Si de nombreux pays se montrent peu enclins à adoucir leurs politiques antidrogue, on peut espérer que ces dernières seront plus difficiles à défendre lorsque les mesures de réduction des méfaits montreront leurs vertus, estime M. Collins. « Nous ne pouvons pas obtenir un consensus à l’échelle internationale, mais les pays bénéficient maintenant d’une certaine marge de manœuvre pour poursuivre des mesures plus tolérantes. »

M. Shaw met cependant en garde contre l’acceptation croissante de stratégies de réduction des méfaits au niveau de l’offre, qui pourrait conduire à « une concession subtile aux tenants de la ligne dure en contrebalançant la promotion de démarches axées sur la santé par des mesures plus répressives. »

Selon lui, ce serait manquer une belle occasion que de ne pas appliquer un « cadre multidimensionnel [de réduction] des méfaits » à la chaîne d’approvisionnement de stupéfiants et au crime organisé en général.

On pourrait par exemple ne plus se concentrer autant sur le nombre de personnes arrêtées et sur la quantité de stupéfiants confisquée pour se focaliser davantage sur la diminution des taux d’homicide et sur le soutien de certaines institutions comme les médias indépendants, qui aident les États à résister à la corruption alimentée par l’argent de la drogue.

Quel avenir ?

James Cockayne, directeur de l’UNU, craint que l’avènement de la flexibilité entraîne un morcellement des politiques.

Cela risquerait à terme d’accroître les oppositions et de servir de justification aux États qui ne veulent pas respecter les droits de l’homme pour les ignorer en réprimant les stupéfiants.

M. Cockayne signale également la difficulté de mener à bien un système de santé mondial lorsque les politiques nationales concernant les consommateurs de drogues par intraveineuse diffèrent autant, pour ne citer qu’un exemple. Comme d’autres, il est d’avis que l’entrée de la Californie, la cinquième plus grande économie mondiale, dans l’industrie du cannabis légalisé pourrait changer la donne, mais qu’il est impossible de prédire comment.

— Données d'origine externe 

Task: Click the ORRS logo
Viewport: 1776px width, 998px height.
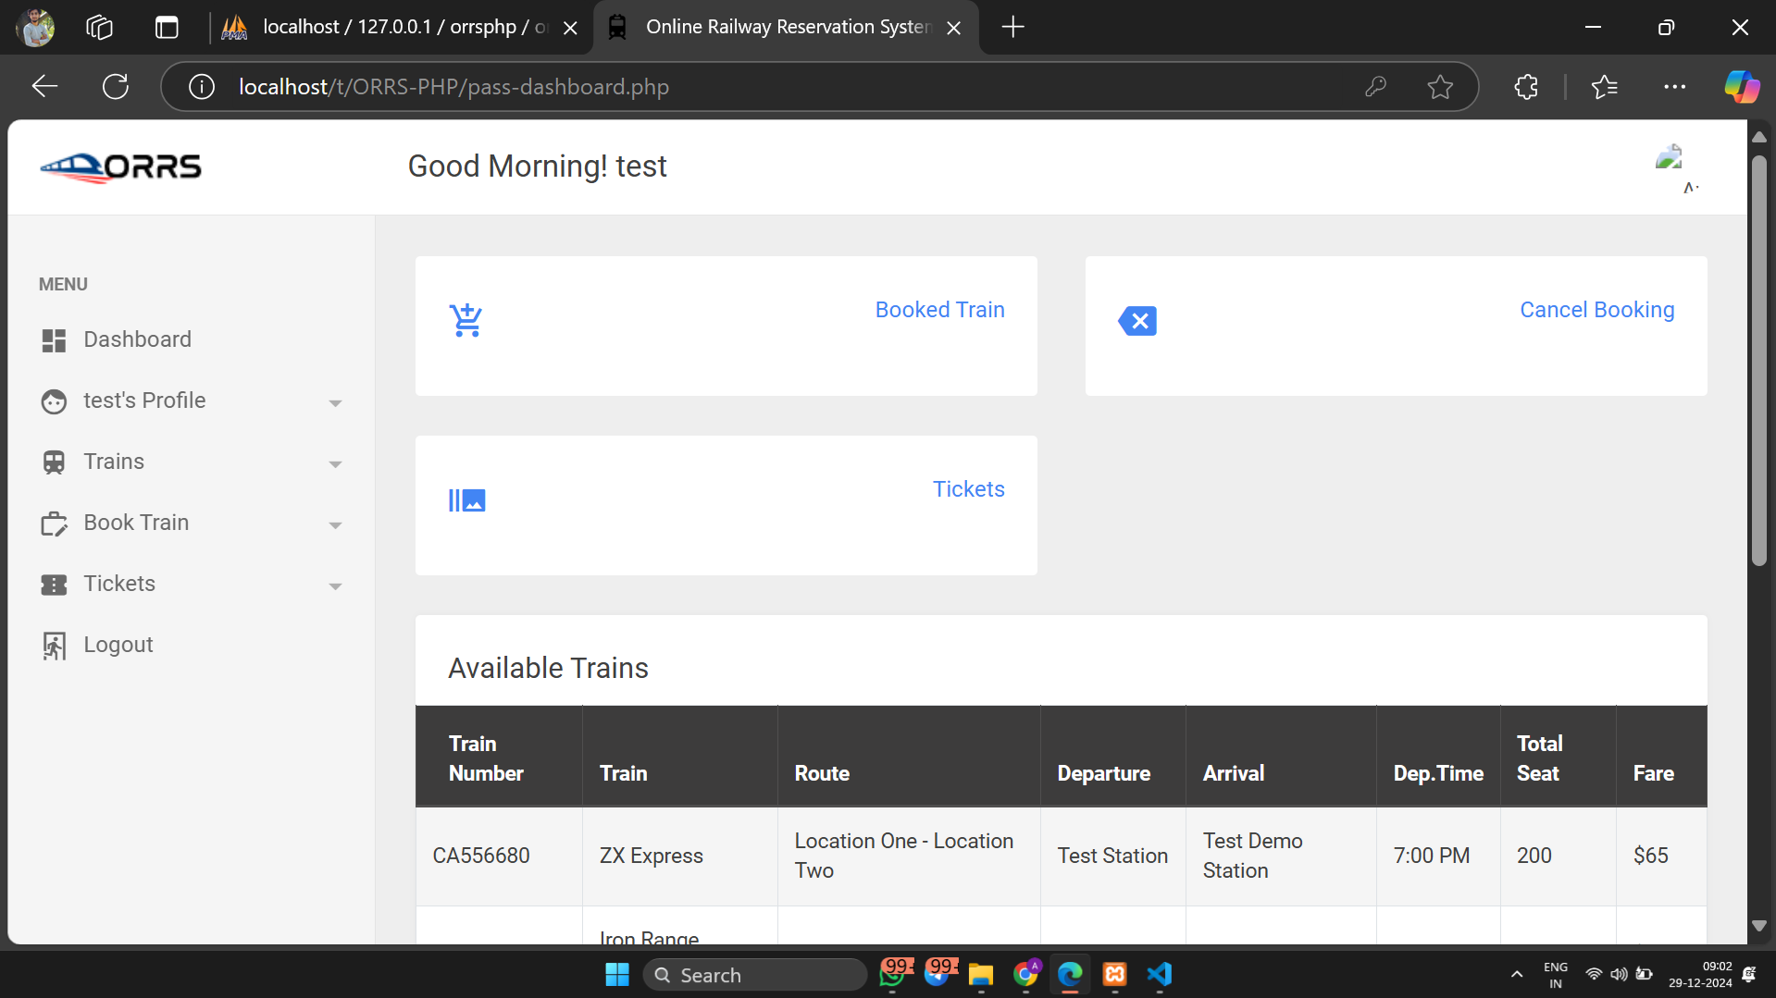Action: point(120,167)
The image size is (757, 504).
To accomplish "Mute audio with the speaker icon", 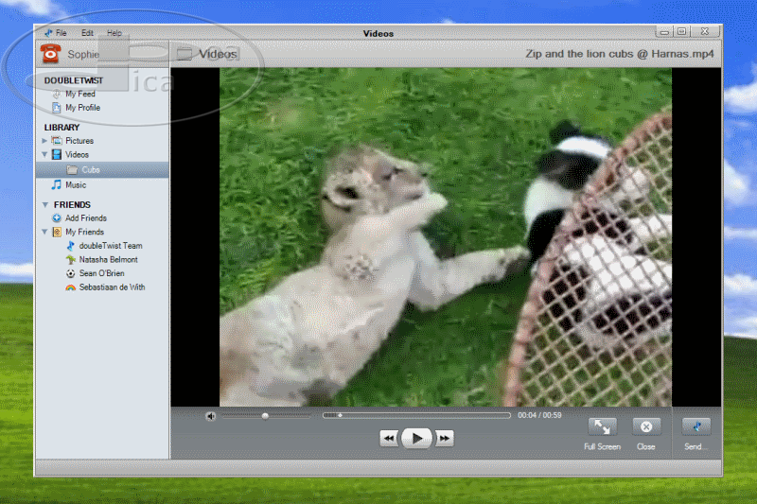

Le rapport de l’UNU recommande la tenue d’un nouveau débat sur la politique antidrogue en dehors de la Commission des stupéfiants, « que de trop nombreux pays considèrent comme non représentative et attachée à un discours de lutte contre la drogue qui ne parvient pas à assurer une cohérence avec les autres objets de politique publique des Nations Unies comme la promotion de la paix et de la sécurité, le développement et les droits de l’homme. »

Selon ce rapport, une nouvelle instance devrait être temporairement mise en place pour favoriser la mise en œuvre d’une « politique mondiale de lutte contre la drogue plus cohérente » d’ici 2019.

Il est bon de noter que de nombreux changements non négligeables sont en cours. Même si le terme de « réduction des méfaits » reste imprononçable pour de nombreux États et n’apparaîtra pas dans le document de l’UNGASS, ses principes sont de plus en plus largement acceptés, disent les experts.

Tout comme les cibles intersectorielles des ODD rassemblent tous les États membres et toutes les couches de la société, la politique antidrogue attire elle aussi un large éventail d’acteurs — des associations de la société civile, qui gagnent en influence dans le débat mondial, aux nombreuses agences des Nations Unies qui se joignent aux discussions, comme le PNUD, ONUSIDA, l’Organisation mondiale de la Santé, le Haut Commissariat des Nations Unies aux droits de l’homme et ONU-Femmes.